# Stored items

::::::::

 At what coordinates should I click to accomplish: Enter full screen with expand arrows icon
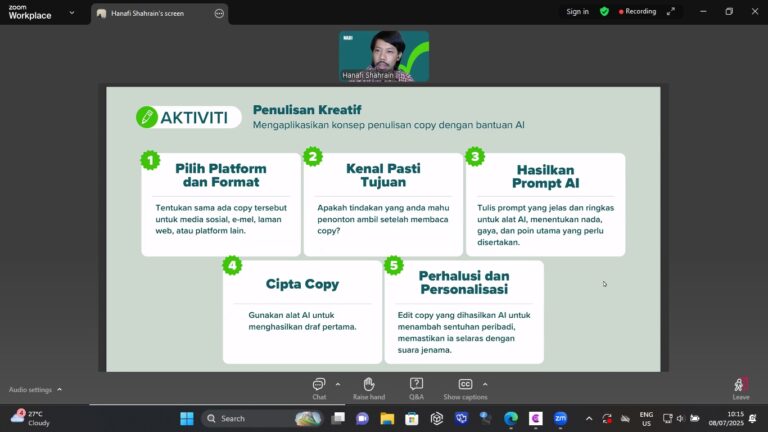tap(671, 12)
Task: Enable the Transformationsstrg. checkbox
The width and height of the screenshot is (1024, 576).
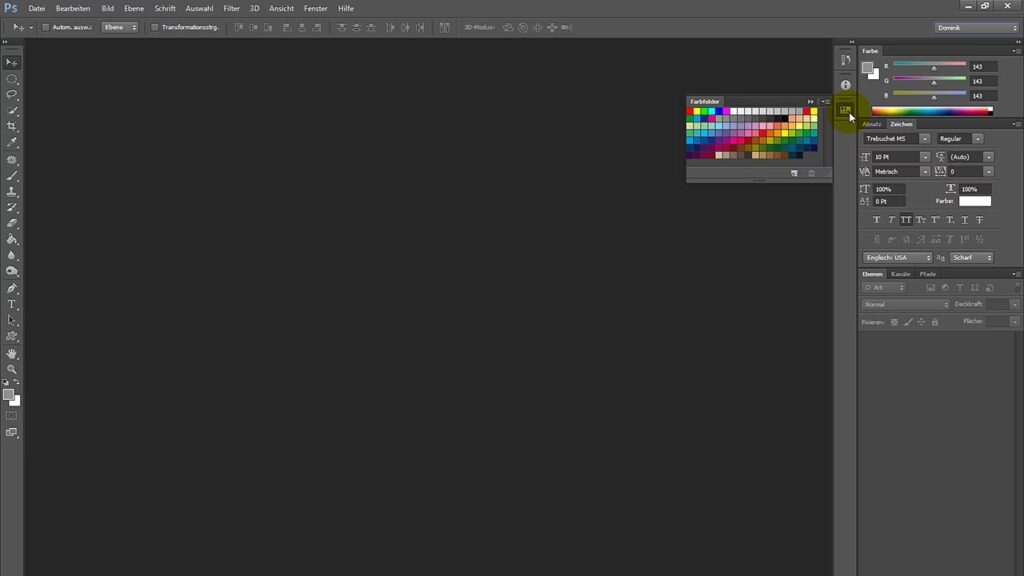Action: click(154, 27)
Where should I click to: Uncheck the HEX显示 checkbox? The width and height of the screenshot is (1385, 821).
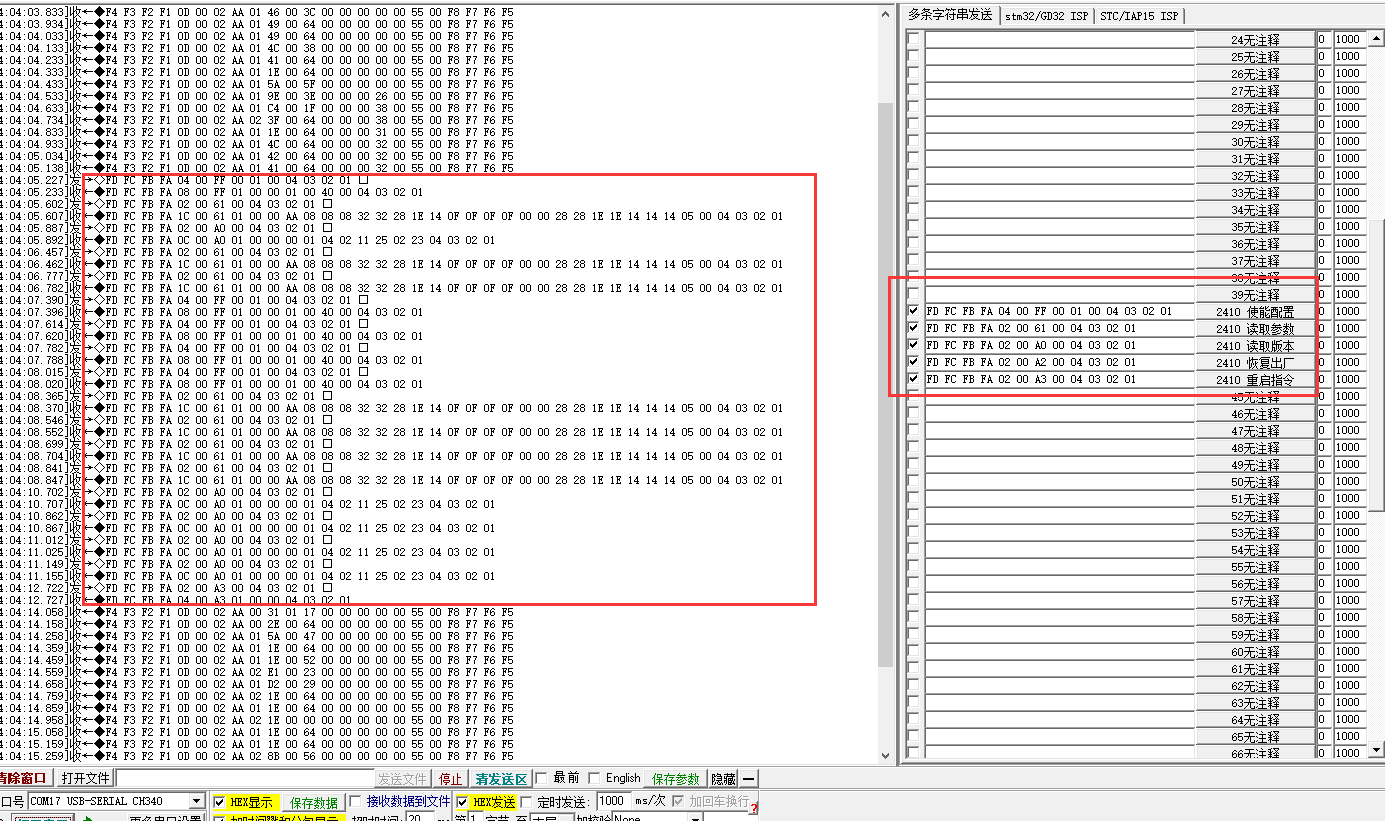point(220,802)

::::::::

Repeat the data exactly, dropping every picture it holds.

 At what coordinates should I click to accomplish: Enter full screen with expand arrows icon
tap(671, 12)
Task: Enable the Transformationsstrg. checkbox
The width and height of the screenshot is (1024, 576).
Action: click(154, 27)
Where should I click to: Uncheck the HEX显示 checkbox? The width and height of the screenshot is (1385, 821).
point(220,802)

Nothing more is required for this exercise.